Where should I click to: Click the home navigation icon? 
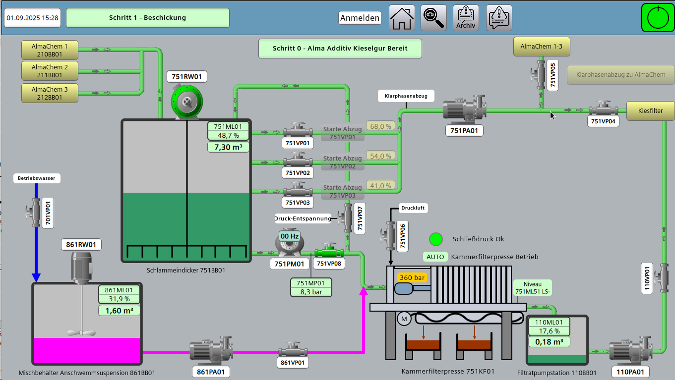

---

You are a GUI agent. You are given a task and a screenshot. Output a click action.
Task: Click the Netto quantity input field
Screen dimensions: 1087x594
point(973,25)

* * *

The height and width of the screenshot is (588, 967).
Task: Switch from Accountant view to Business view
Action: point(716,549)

_Required task:_
Repeat the rows above, from the line with "You are a GUI" up to and including the line with "point(973,25)", without changing anything.

_Output of the exercise:_
You are a GUI agent. You are given a task and a screenshot. Output a click action.
Task: Click the Netto quantity input field
Screen dimensions: 1087x594
point(973,25)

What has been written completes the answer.